**EXCERPTED TEXT**

■ ■ ■ ■ ■

Brent crude (LCOc1) futures were up 48 cents, or 1.1% to $44.09 a barrel at 0445 GMT, while U.S. West Texas Intermediate (WTI) crude (CLc1) futures also rose 48 cents, or 1.2%, to $41.84 a barrel. Both benchmarks gained nearly 3% on Tuesday.
Crude stockpiles fell by 5.1 million barrels last week to about 482 million barrels, industry group data showed on Tuesday, compared with analysts’ expectations in a Reuters poll for a reduction of 913,000 barrels. [API/S]
“Defying analysts’ expectations again, the American Petroleum Institute (API) reported on Tuesday a significant ‘draw’ in crude oil inventories,” said Stephen Innes, chief market strategist at AXI.
Oil prices also “continue to revel on the back of Pfizer ‘s vaccine announcement,” Innes said.
Both Brent and U.S. oil prices are up more than 10% this week since initial trials data showed the experimental COVID-19 vaccine being developed by Pfizer Inc (N:PFE) and Germany’s BioNTech (DE:22UAy) was 90% effective.
Although oil prices are supported by the positive news on vaccine, overall fuel demand outlook remains clouded amid re-imposed coronavirus restrictions in Europe and United States.
“Near-term demand prospects remain weak – particularly given a range of European countries implemented COVID-19 restrictions (albeit to varying degrees) which will negatively impact consumption,” analysts at National Australia Bank (OTC:NABZY) said in a note on Wednesday.
“Beyond these measures, demand will take a considerable time to recover – as international travel remains constrained.”
Renewed restrictions in Europe and the United States to combat the coronavirus have slowed the pace of fuel demand recovery, offsetting a rebound in Asian economies where consumption has almost returned to pre-COVID levels.
“I believe the market will look for evidence of demand recovery before prices really kick up seriously higher,” said Sukrit Vijayakar, director of energy consultancy Trifecta.

■ ■ ■ ■ ■

**INFORMATION SUPPLIED**
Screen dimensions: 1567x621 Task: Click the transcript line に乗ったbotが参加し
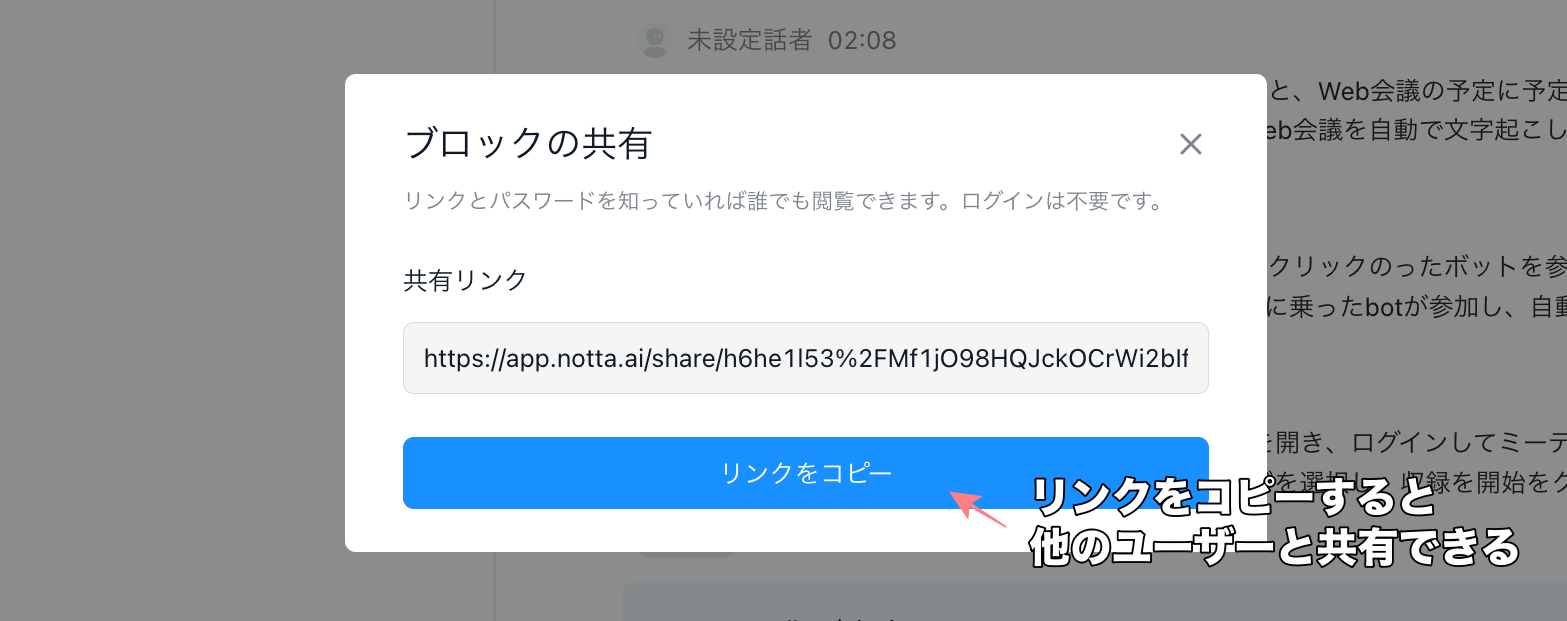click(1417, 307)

■ ■ ■ ■ ■

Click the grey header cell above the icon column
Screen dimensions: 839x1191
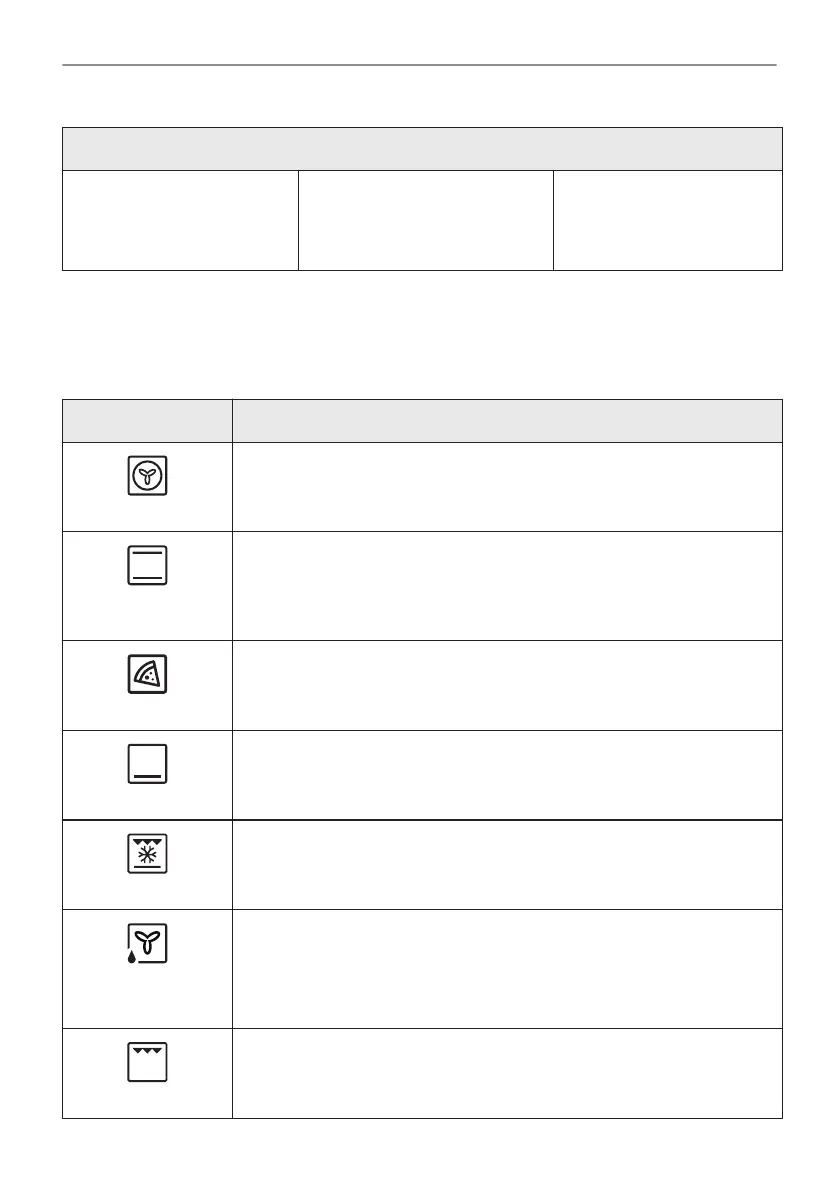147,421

■ ■ ■ ■ ■

**WORK INSTRUCTION A**
Write out a passage from the oil market article: begin at the words "Oil prices also" and stop after "note on Wednesday.".
**WORK INSTRUCTION B**
In the oil market article, by how much did crude stockpiles fall last week?
**WORK INSTRUCTION C**
Render this sentence from the oil market article in Spanish: "Although oil prices are supported by the positive news on vaccine, overall fuel demand outlook remains clouded amid re-imposed coronavirus restrictions in Europe and United States."
The rows play no part in this work.

**TASK OUTPUT A**
Oil prices also “continue to revel on the back of Pfizer ‘s vaccine announcement,” Innes said.
Both Brent and U.S. oil prices are up more than 10% this week since initial trials data showed the experimental COVID-19 vaccine being developed by Pfizer Inc (N:PFE) and Germany’s BioNTech (DE:22UAy) was 90% effective.
Although oil prices are supported by the positive news on vaccine, overall fuel demand outlook remains clouded amid re-imposed coronavirus restrictions in Europe and United States.
“Near-term demand prospects remain weak – particularly given a range of European countries implemented COVID-19 restrictions (albeit to varying degrees) which will negatively impact consumption,” analysts at National Australia Bank (OTC:NABZY) said in a note on Wednesday.

**TASK OUTPUT B**
By 5.1 million barrels.

**TASK OUTPUT C**
Aunque los precios del petróleo se ven respaldados por las noticias positivas sobre la vacuna, las perspectivas generales de la demanda de combustible siguen siendo inciertas en medio de las restricciones por el coronavirus reimpuestas en Europa y Estados Unidos.